After the work piece has been deposited in the second station, e.g.
a press, the press operation, i.e. lowering of the upper die, may
start before the bar has left the work space in between the upper
and the lower die. To enable this and to optimize the operating
sequence of the press line or the multiple-die press, the path of
the empty or loaded bar may be customized by accordingly
controlling the pivoting and the lateral motion of the bar. The
motions of bars assigned to different stations are independently
controllable allowing for further optimization, above all in press
lines where the press stations itself may be operated
asynchronously.
[0047] Preferably, the method comprises the further step of
rotatably moving the grippers for at least compensating a change of
orientation of the work piece due to the pivoting of the lateral
beam. The rotary motion of the grippers is not limited to
compensating the change of orientation but the orientation of the
work piece may be changed as desired during the transport from a
first to a second station, e.g. in order to adapt the orientation
to the configuration of the lower die of the second station.
[0048] In case the second station is another conveyor for further
transporting the work piece, comprising second grippers, the method
may include the further step of rotatably moving the grippers of
both conveyors such that the work piece held by the grippers of the
first conveyor is positioned in a hand-over position, where it may
be directly transferred to the second grippers of the other
conveyor. Thereby, the work piece is flipped. Flipping the work
piece before transporting it to the next press station is
frequently required, namely in the case of double-action presses.
Employing the inventive method a dedicated intermediate station is
spared.
[0049] Other advantageous embodiments and combinations of features
come out from the detailed description below and the totality of
the claims.
BRIEF DESCRIPTION OF THE DRAWINGS
[0050] The drawings used to explain the embodiments show:
[0051] FIG. 1 A press line provided with a conveyor system
according to the invention;
[0052] FIG. 2 a perspective view of a conveyor according to the
invention;
[0053] FIG. 3 a stand-up view of the conveyor from the exterior
side of a press;
[0054] FIG. 4 a stand-up view of the conveyor from the interior
side of the press;
[0055] FIG. 5 a stand-up view of the conveyor along the axis of the
press;
[0056] FIG. 6 a top view of the conveyor,
[0057] FIG. 7 a detailed view of the telescopic drive mechanism of
the conveyor,
[0058] FIG. 8A-F a schematic illustration of the inventive
process;
[0059] FIG. 9 a schematic illustration of the hand-over of a work
piece among two adjacent conveyors in order to flip the work
piece;
[0060] FIG. 10 a perspective view of a conveyor according to the
invention, having relocatable support assemblies;
[0061] FIG. 11A, B top views of two positions of a further
embodiment of a conveyor according to the invention, having a
telescopic drive mechanism featuring an additional linear
guideway;
[0062] FIG. 12 a detailed view of a first implementation of the
additional linear guideway; and
[0063] FIG. 13 a detailed view of a second implementation of the
additional linear guideway.

> Material provided
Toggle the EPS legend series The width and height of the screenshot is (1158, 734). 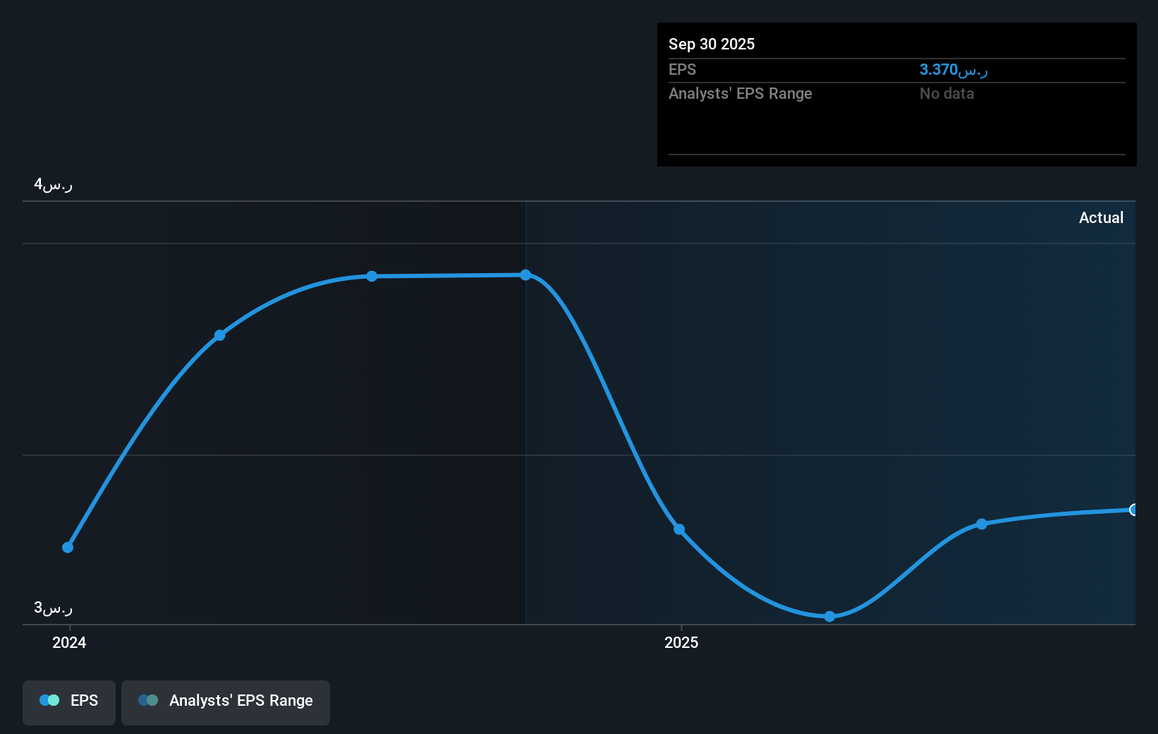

> Exercise requirements
1: Reproduce the part of the conveyor patent text that opens with the words containing "[0048] In case" and closes with "the claims.".
2: Write the next stretch of the conveyor patent text, picking up right after its final sentence.
None of the material matters for what you are asked to do here.

> Exercise answers
1:
[0048] In case the second station is another conveyor for further
transporting the work piece, comprising second grippers, the method
may include the further step of rotatably moving the grippers of
both conveyors such that the work piece held by the grippers of the
first conveyor is positioned in a hand-over position, where it may
be directly transferred to the second grippers of the other
conveyor. Thereby, the work piece is flipped. Flipping the work
piece before transporting it to the next press station is
frequently required, namely in the case of double-action presses.
Employing the inventive method a dedicated intermediate station is
spared.
[0049] Other advantageous embodiments and combinations of features
come out from the detailed description below and the totality of
the claims.

2:
[0064] In the figures, the same components are given the same
reference symbols.
PREFERRED EMBODIMENTS
[0065] The FIG. 1 shows a press line provided with a conveyor
system according to the invention. The press line 1 includes four
press stations 10, 20, 30, 40 that are consecutively arranged in a
row. The distance between the centers of adjacent press stations
amounts to about 5-6 m. Each of the press stations 10 . . . 40
features an upper die 11, 21, 31, 41 and a corresponding lower die
13, 23, 33, 43. The upper dies 11 . . . 41 are individually
vertically movable by respective drives and gears arranged in
housings 12, 22, 32, 42 arranged on top of the press stations 10 .
. . 40. These mechanisms for moving the upper dies 11 . . . 41 are
as such known in the field of press technology and are not shown in
detail. The work pieces are formed in between the upper dies 11 . .
. 41 and the lower dies 13 . . . 43. The upper dies 11 . . . 41 are
mounted on press stands 14, 24, 34, 44, each of them comprising
four posts arranged around the work spaces 15, 25, 35, 45 in
between the dies 11 . . . 41, 13 . . . 43. The posts of the press
stands 14 . . . 44 as well as the lower dies 13 . . . 43 may be
individually supported, on individual press beds for each press or
on a common press bed for the entire press line 1.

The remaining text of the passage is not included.